*Document excerpt*.
· · ·
[ci skip] add network visualization implementation plan
This commit is contained in:
parent
887075189a
commit
052662540b
1 changed files with 445 additions and 0 deletions
445
docs/plans/2026-02-28-network-visualization-plan.md
Normal file
445
docs/plans/2026-02-28-network-visualization-plan.md
Normal file
|
|
@ -0,0 +1,445 @@
|
|||
# Network Traffic Visualization Implementation Plan
|
||||
|
||||
> **For Claude:** REQUIRED SUB-SKILL: Use superpowers:executing-plans to implement this plan task-by-task.
|
||||
|
||||
**Goal:** Deploy Caretta (pod-to-pod eBPF topology) and GoFlow2 + pfSense softflowd (full network NetFlow) with Grafana dashboards for real-time network visualization.
|
||||
|
||||
**Architecture:** Two data paths feed into existing Prometheus+Grafana: (1) Caretta eBPF DaemonSet tracks pod TCP connections, (2) pfSense exports NetFlow to GoFlow2 collector pod. Both expose Prometheus metrics scraped by existing Prometheus, visualized in Grafana Node Graph panels.
· · ·
*Dataset excerpts*.
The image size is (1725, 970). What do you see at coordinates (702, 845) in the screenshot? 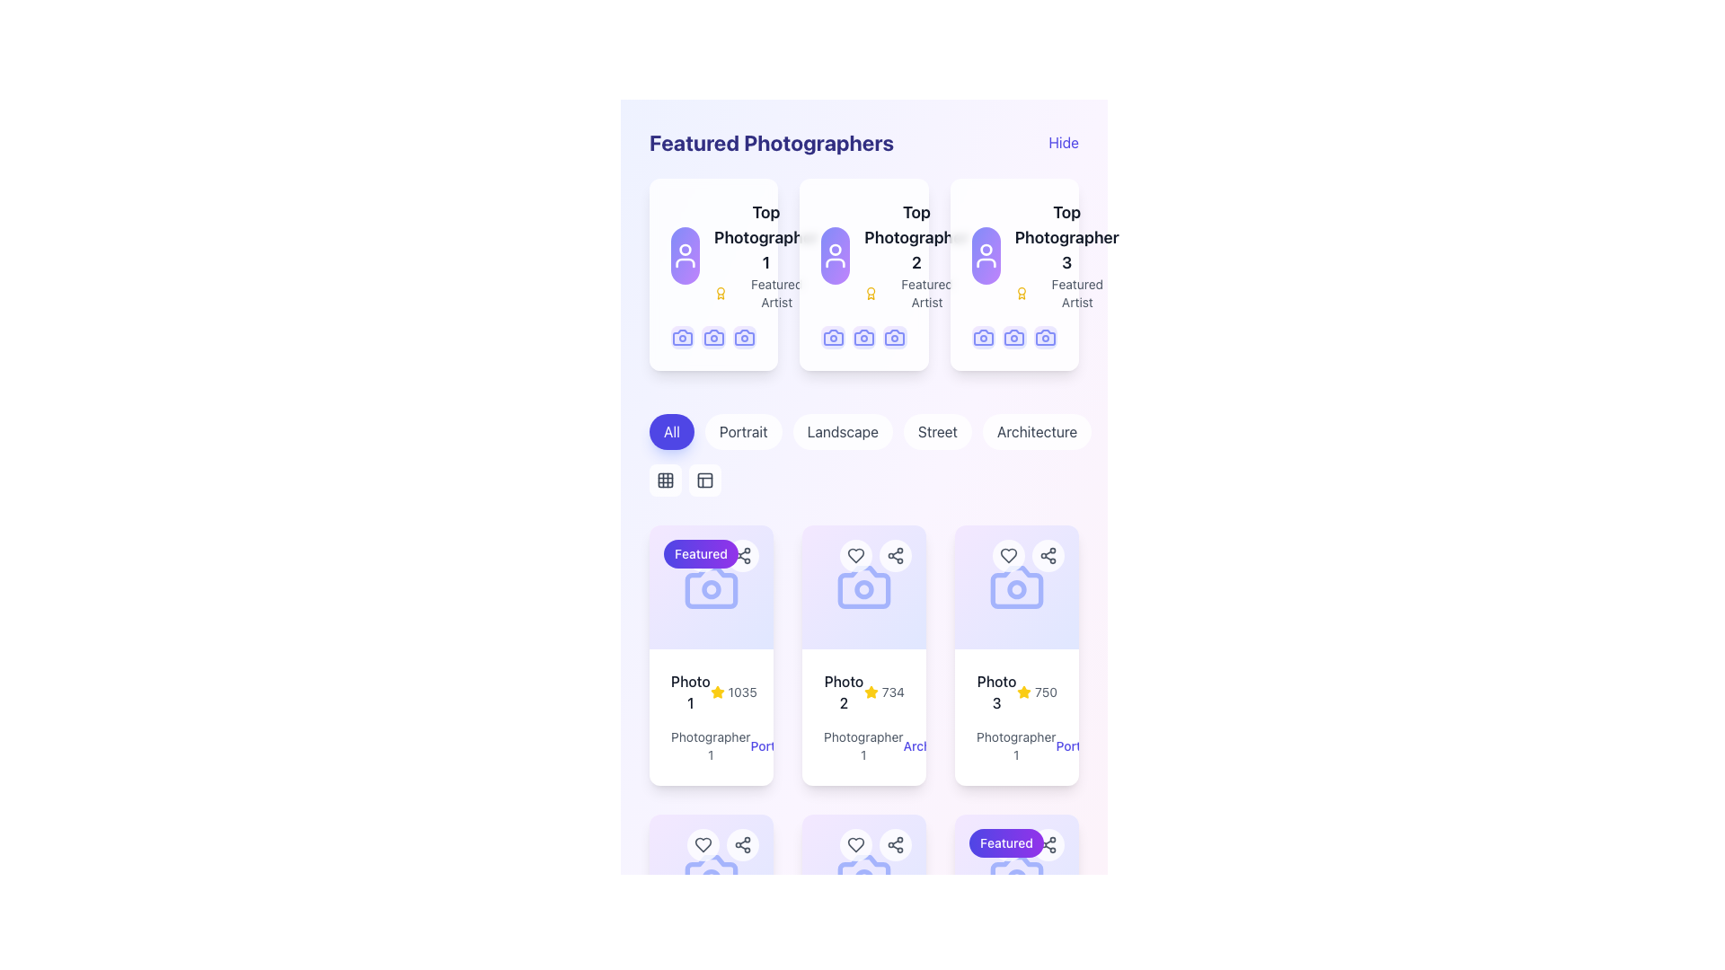
I see `the heart icon button located` at bounding box center [702, 845].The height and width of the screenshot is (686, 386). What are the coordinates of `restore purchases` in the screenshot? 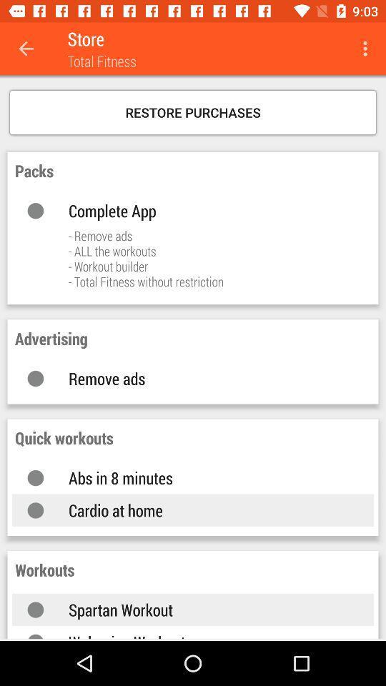 It's located at (193, 111).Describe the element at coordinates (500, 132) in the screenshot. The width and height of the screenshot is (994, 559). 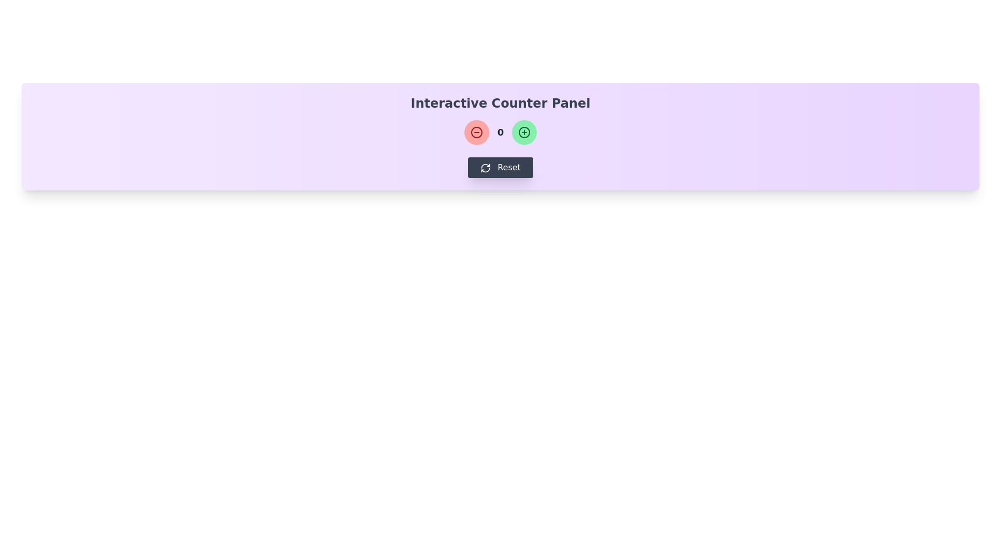
I see `the counter display element that shows the current count value in the interactive counter panel, positioned between a red minus button and a green plus button` at that location.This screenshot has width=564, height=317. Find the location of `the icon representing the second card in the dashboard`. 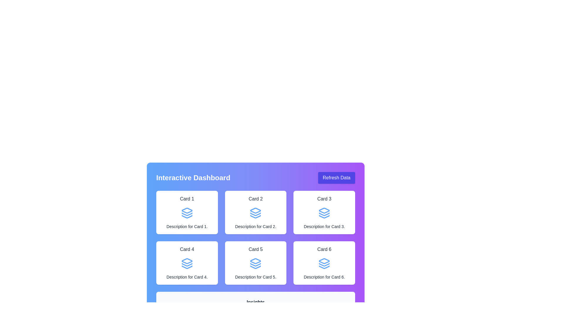

the icon representing the second card in the dashboard is located at coordinates (255, 210).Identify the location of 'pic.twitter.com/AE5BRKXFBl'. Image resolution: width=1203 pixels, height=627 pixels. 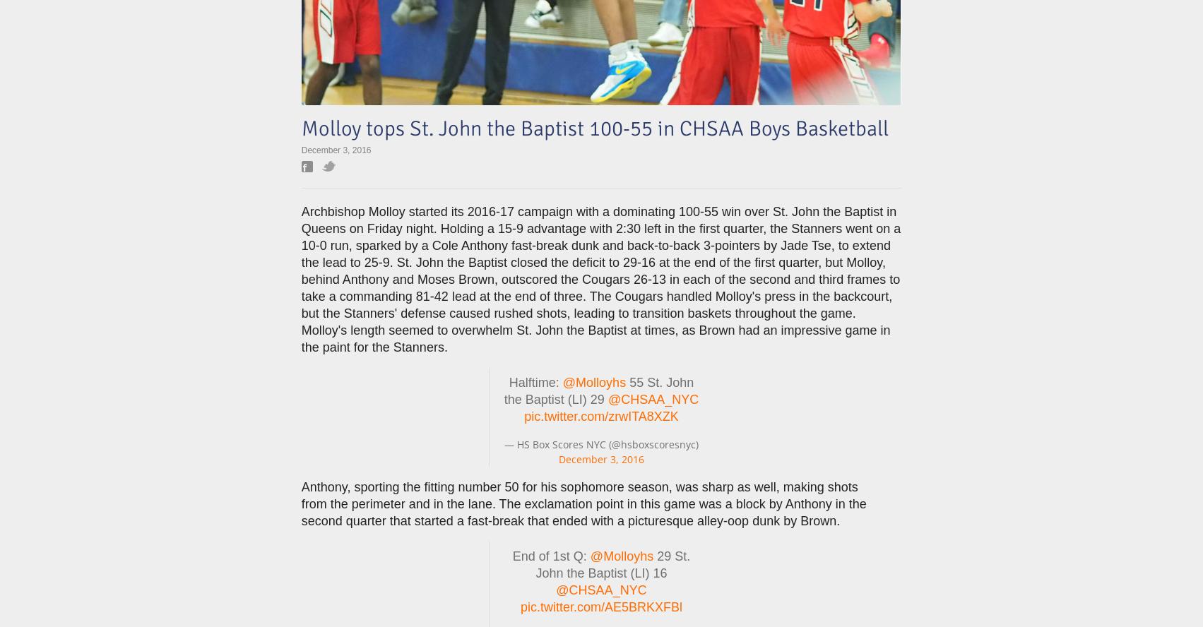
(600, 607).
· · ·
Answer these questions from the network visualization plan commit:
(a) How many additions does the commit make?
(b) Which collector pod receives the NetFlow that pfSense exports?
(c) In which type of Grafana panel is the network data visualized?

*Output*.
(a) 445
(b) GoFlow2
(c) Node Graph panels